-- Begin Source excerpt --

It is Bitter Tea That Involves You So: A Sermon on Hope

In a minute there is time for decisions and revisions which a minute will reverse.

From Page 37 of the Pricipia Discordia, 5th edition:

When Hypoc was through meditating with St. Gulik, he went there into the kitchen where he busied himself with preparing the feast and in his endeavor, he found that there was some old tea in a pan left standing from the night before, when he had in his weakness forgot about its making and had let it sit steeping for 24 hours. It was dark and murky and it was Hypoc’s intention to use this old tea by diluting it with water. And again in his weakness, chose without further consideration and plunged into the physical labor of the preparations. It was then when deeply immersed in the pleasure of that trip, he had a sudden loud clear voice in his head saying “it is bitter tea that involves you so.” Hypoc heard the voice, but the struggle inside intensified, and the pattern, previously established with the physical laboring and the muscle messages coordinated and unified or perhaps coded, continued to exert their influence and Hypoc succummed to the pressure and he denied the voice.

And again he plunged into the physical orgy and completed the task, and Lo as the voice had predicted, the tea was bitter.

When we react to the next thing, we risk being trapped in the passivity of our moment. Life is one thing after another, but lived that way it is short, dark, and bitter. To live in a longer time and a greater frame of reference requires the practice of hope.

-- End Source excerpt --
-- Begin Listed records --

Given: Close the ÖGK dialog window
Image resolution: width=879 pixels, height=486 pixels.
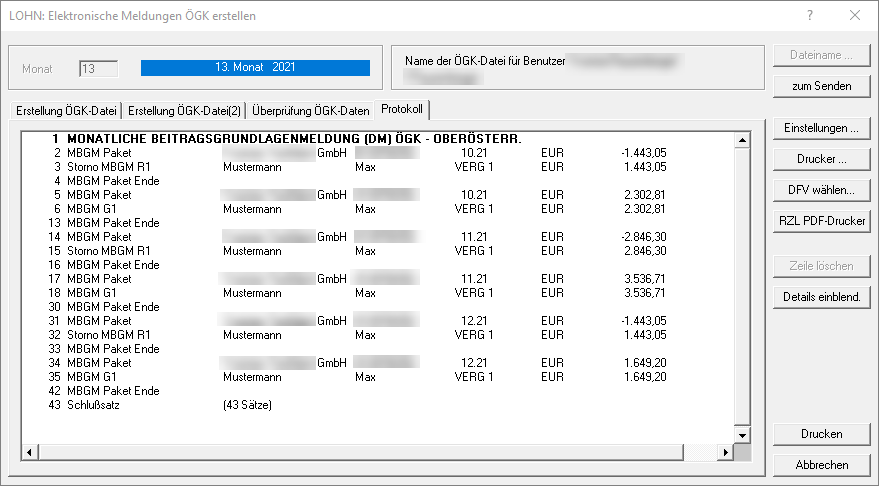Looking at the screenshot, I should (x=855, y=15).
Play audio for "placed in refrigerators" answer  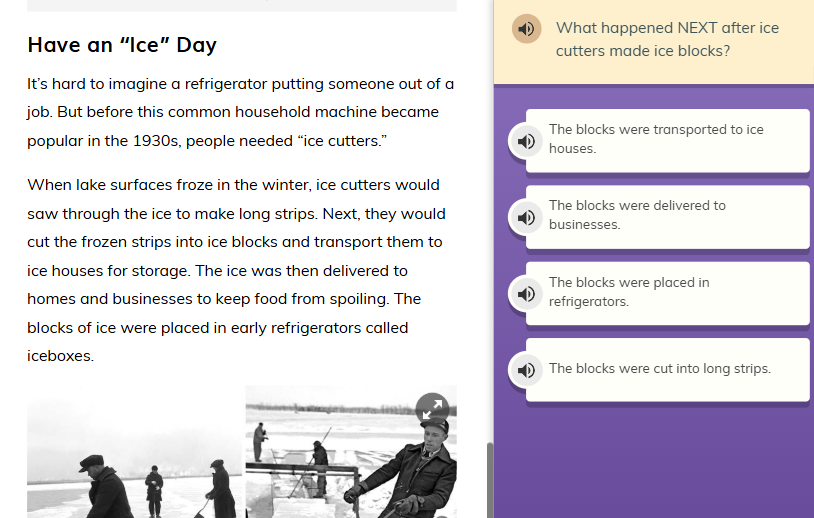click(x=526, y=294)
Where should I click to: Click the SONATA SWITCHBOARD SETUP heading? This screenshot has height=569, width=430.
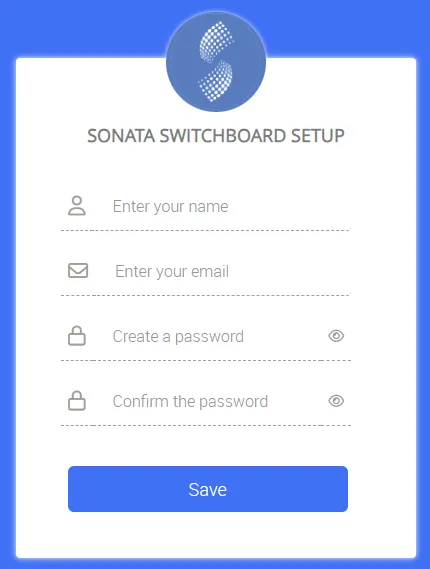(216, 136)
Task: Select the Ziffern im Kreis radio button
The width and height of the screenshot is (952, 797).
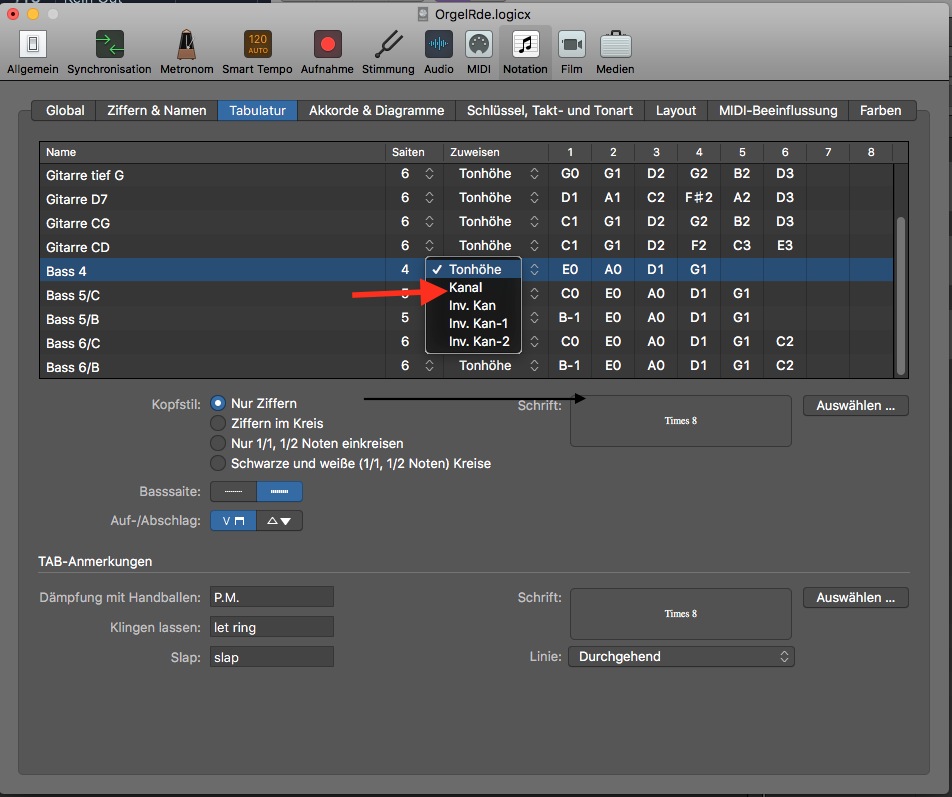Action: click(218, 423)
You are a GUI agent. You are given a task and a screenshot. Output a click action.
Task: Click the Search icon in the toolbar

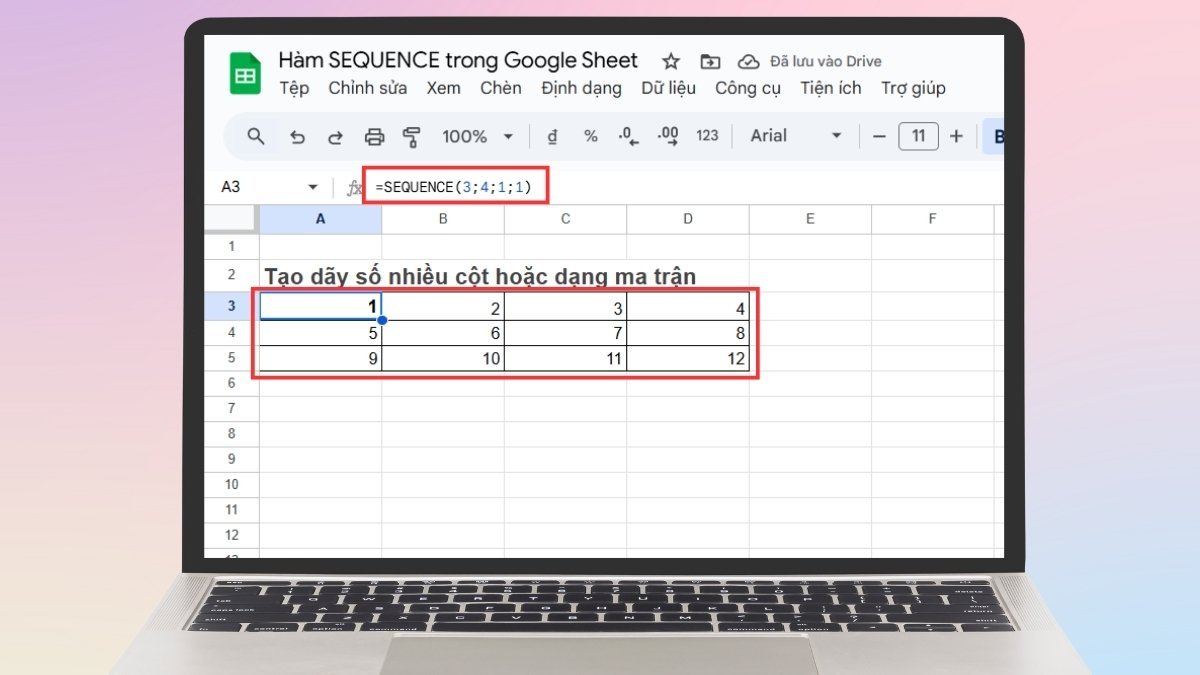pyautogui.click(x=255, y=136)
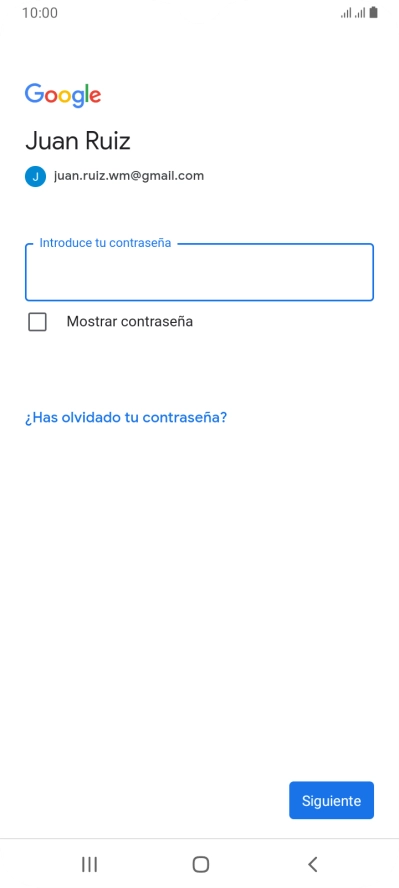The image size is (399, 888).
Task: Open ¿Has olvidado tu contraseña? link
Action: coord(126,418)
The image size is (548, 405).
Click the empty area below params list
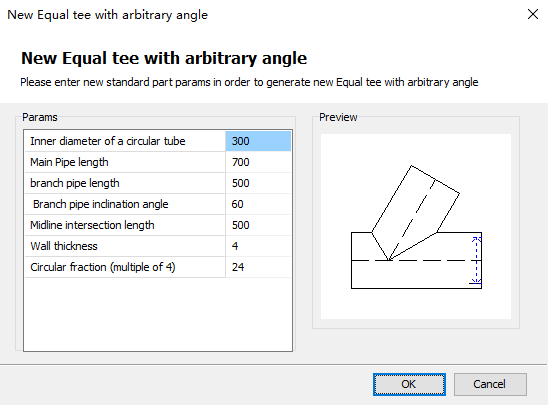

-- End Listed records --
-- Begin Listed records --

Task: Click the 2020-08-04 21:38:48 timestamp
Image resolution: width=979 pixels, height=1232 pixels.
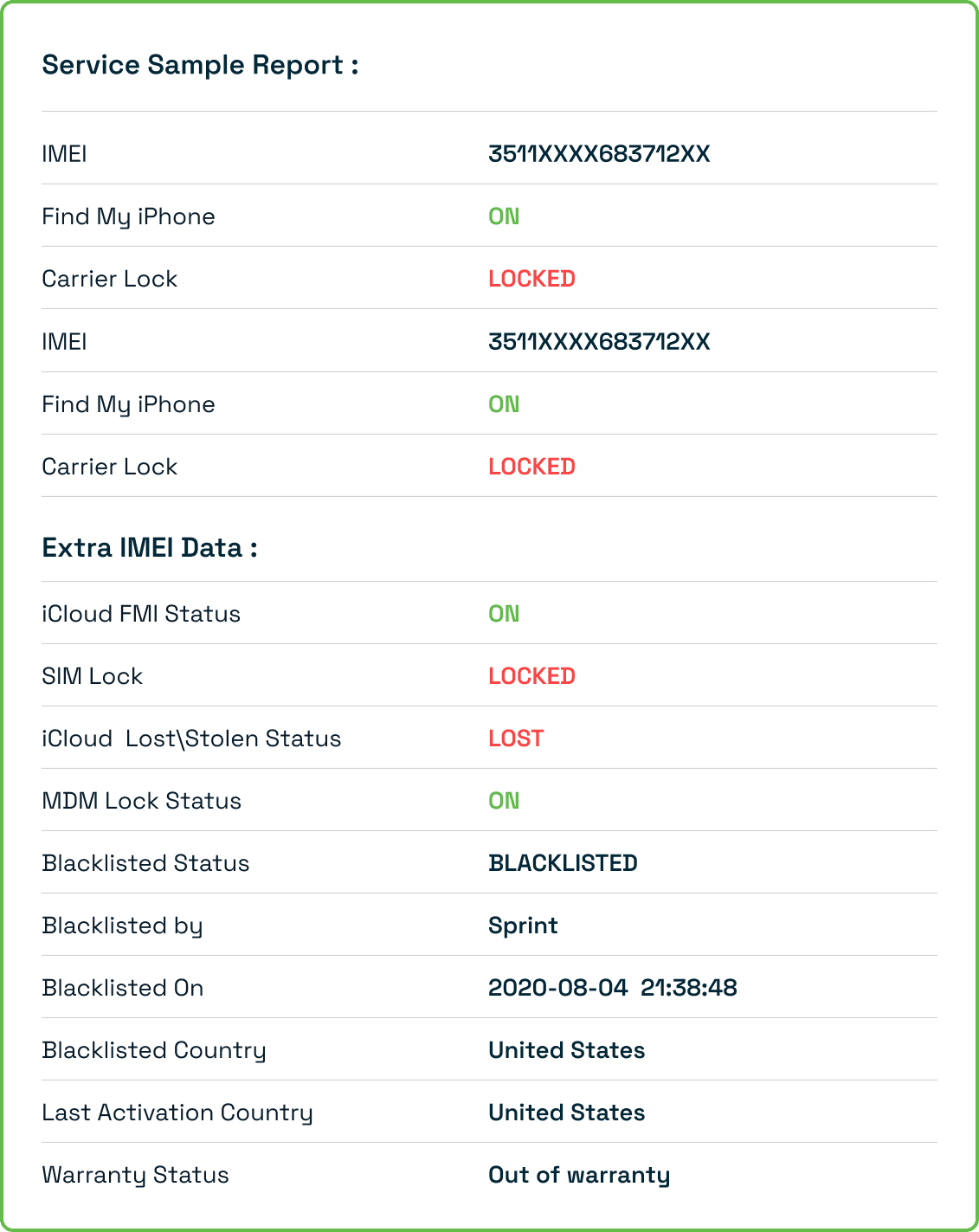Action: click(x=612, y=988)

-- End Listed records --

§ Work to complete:
• A. Answer these from the sermon on hope:
(i) For how long had the old tea been left steeping?
(ii) What did Hypoc intend to do with the old tea?
(iii) What does living in a longer time and a greater frame of reference require?
• B. Reproduce the stretch of the sermon on hope from "When we react" through "practice of hope." without altering a word.
The records were taken from a separate source.

§ Task-by-task outputs:
• A.
(i) 24 hours
(ii) Dilute it with water
(iii) The practice of hope

• B.
When we react to the next thing, we risk being trapped in the passivity of our moment. Life is one thing after another, but lived that way it is short, dark, and bitter. To live in a longer time and a greater frame of reference requires the practice of hope.